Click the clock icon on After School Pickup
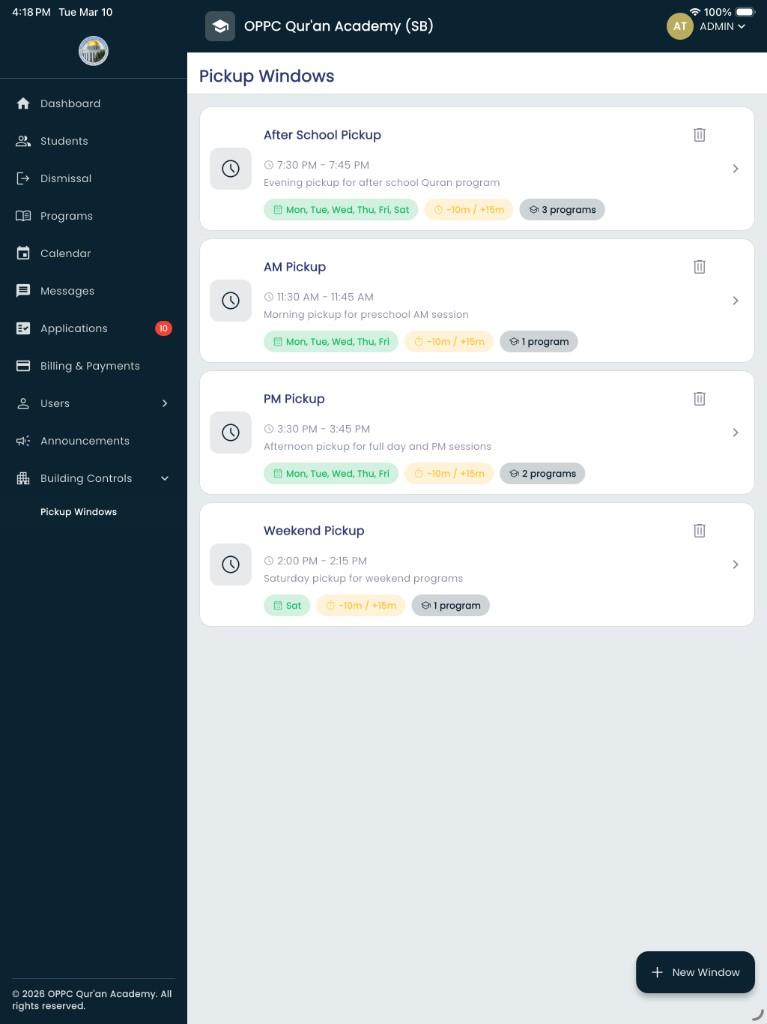 230,169
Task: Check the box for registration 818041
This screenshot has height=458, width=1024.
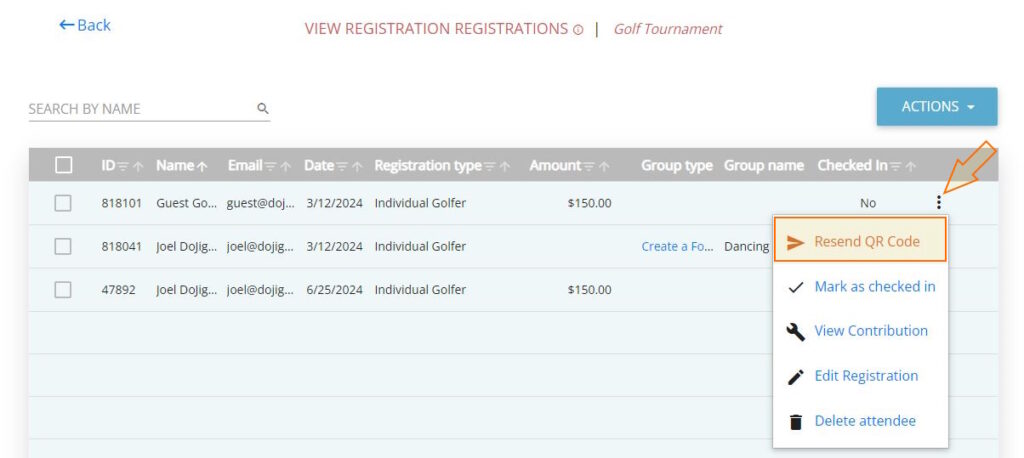Action: (63, 246)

- - -

Reproduce each of the rows above word for word, omitting the pictures.

Click the clock icon on After School Pickup
 230,169
Task: Check the box for registration 818041
This screenshot has height=458, width=1024.
Action: (63, 246)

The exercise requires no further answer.